Dono who pip is, some python script installer ? but if it presumes that pfSense is FreeBSD then you probably brake your firewall.

Use the search function (forum).

Some one used

pip install .... pyOpenSSL .... 

but that was on a 2.2.2, way back, in a distant galaxy.

chofmeister

This is what was originally working below for python2.7 but i need to convert this to python 3

try:
from OpenSSL import crypto, SSL
except ImportError:
print(subprocess.check_output(['pkg', 'install', '-y', 'py27-openssl']))
from OpenSSL import crypto, SSL

if anyone knows if its possible it would be greatly appreciated......

chofmeister

I found a way to load the pyopenssl. At this time the latest Python version is 3.8

Anyone needing to do this will need to enable FreeBSD repo function as described here below.

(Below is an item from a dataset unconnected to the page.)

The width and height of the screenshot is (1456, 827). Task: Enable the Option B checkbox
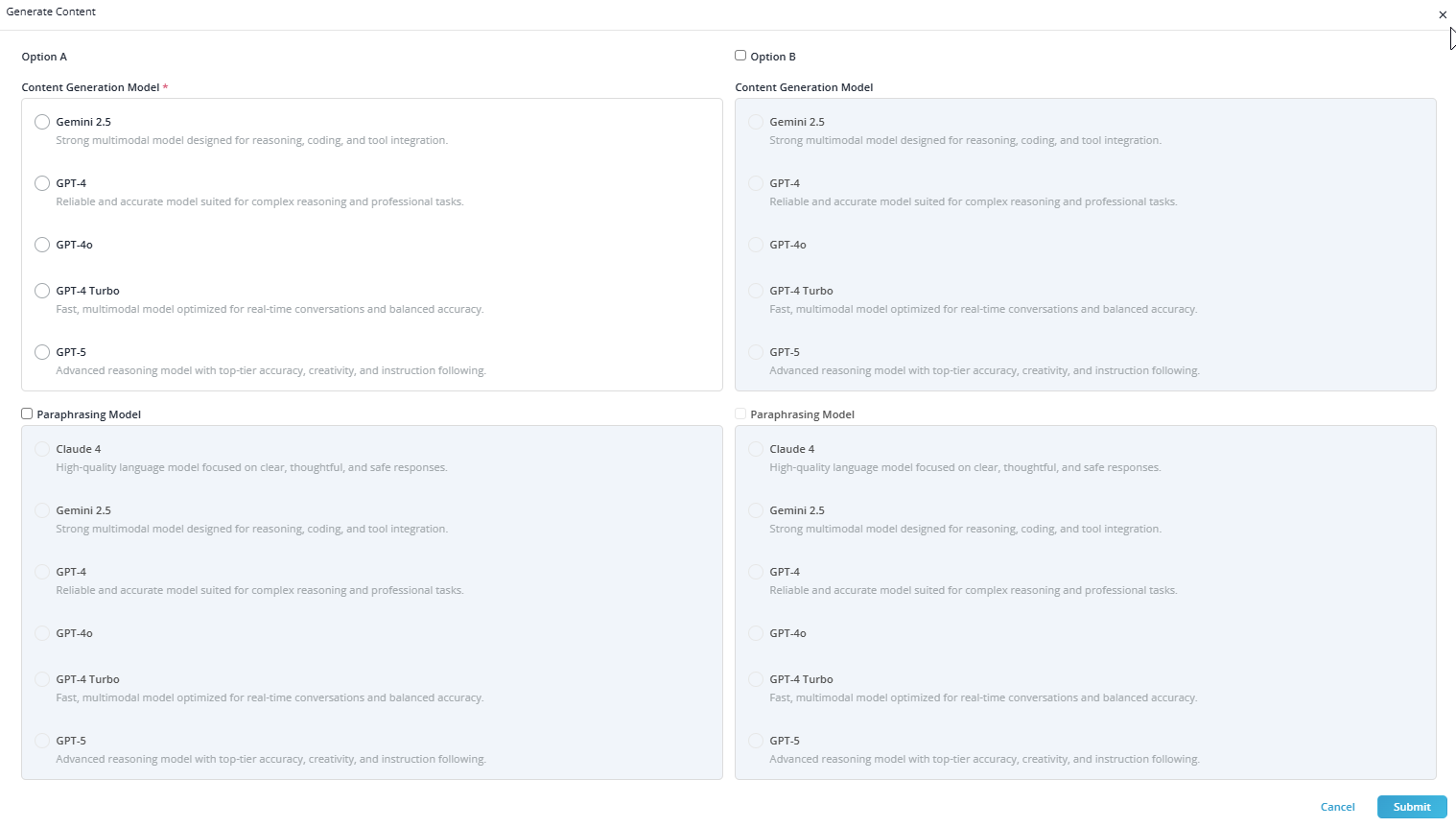pos(740,56)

https://docs.netgate.com/pfsense/en/latest/recipes/freebsd-pkg-repo.html

You will also need to reboot the firewall to enable the FreeBSD repo as it will reread the needed conf file to enable it.

Then you can run this.

pkg install py38-openssl

It will install 20 packages needed for this to work as well.

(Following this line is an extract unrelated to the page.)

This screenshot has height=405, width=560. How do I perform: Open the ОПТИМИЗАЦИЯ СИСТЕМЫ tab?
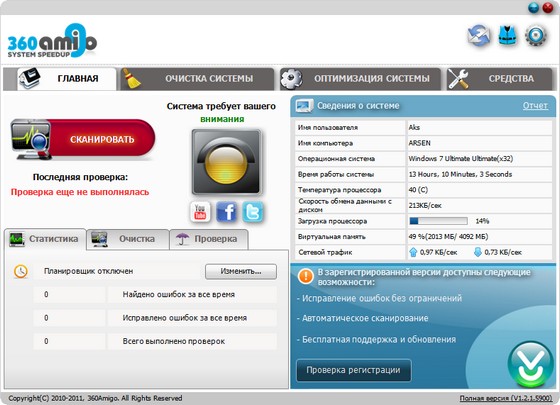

Once you are done with installing it is recommend to turn off the FreeBSD repo as having this enabled will effect future updates from Pfsense possibly overwriting the custom packages that is uses.

Hope this helps anyone in the future that is needing the openssl wrapper for Python.

Gertjan

@chofmeister said in Pfsense 2.5.2 and Python3.8 OpenSSL wrapper?:

It will install 20 packages needed for this to work as well.

Be aware that these packages are created for a native FreeBSD environment.
pfSense is not using the same layout / paths - it's based on FreeBSD.
It is very possible that pfSense core files got overwritten, or some settings got changed.

Once you are done with installing it is recommend to turn off the FreeBSD repo as having this enabled will effect future updates from Pfsense possibly overwriting the custom packages that is uses.

So, security issue or not, no more updates for these packages.

chofmeister

I doubt this is going to be a problem but i will list the packages that the py38-openssl needs to have.

pkg install py38-openssl
Updating FreeBSD repository catalogue...
FreeBSD repository is up to date.
Updating pfSense-core repository catalogue...
pkg: https://files00.netgate.com/pfSense_v2_5_2_amd64-core/packagesite.pkg: Not
Found
pfSense-core repository is up to date.
Updating pfSense repository catalogue...
pfSense repository is up to date.
All repositories are up to date.
The following 20 package(s) will be affected (of 0 checked):

New packages to be INSTALLED:
cyrus-sasl: 2.1.27_2 [FreeBSD]
fontconfig: 2.13.94,1 [FreeBSD]
freetype2: 2.10.4 [FreeBSD]
gmp: 6.2.1 [FreeBSD]
jbigkit: 2.1_1 [FreeBSD]
jpeg-turbo: 2.0.6 [FreeBSD]
libfontenc: 1.1.4 [FreeBSD]
libssh2: 1.9.0_3,3 [FreeBSD]
libunwind: 20201110 [FreeBSD]
lua53: 5.3.6 [FreeBSD]
nettle: 3.7.3 [FreeBSD]
pixman: 0.40.0_1 [FreeBSD]
png: 1.6.37_1 [FreeBSD]
py38-cffi: 1.14.6 [FreeBSD]
py38-cryptography: 3.3.2 [FreeBSD]
py38-openssl: 20.0.1 [FreeBSD]
py38-pycparser: 2.20 [FreeBSD]
py38-six: 1.16.0 [FreeBSD]
tcl86: 8.6.11_1 [FreeBSD]
zstd: 1.5.0 [FreeBSD]

Number of packages to be installed: 20

i don't believe that any of the packages listed here are already part of the standard pfsense repo and should be fine to have loaded in.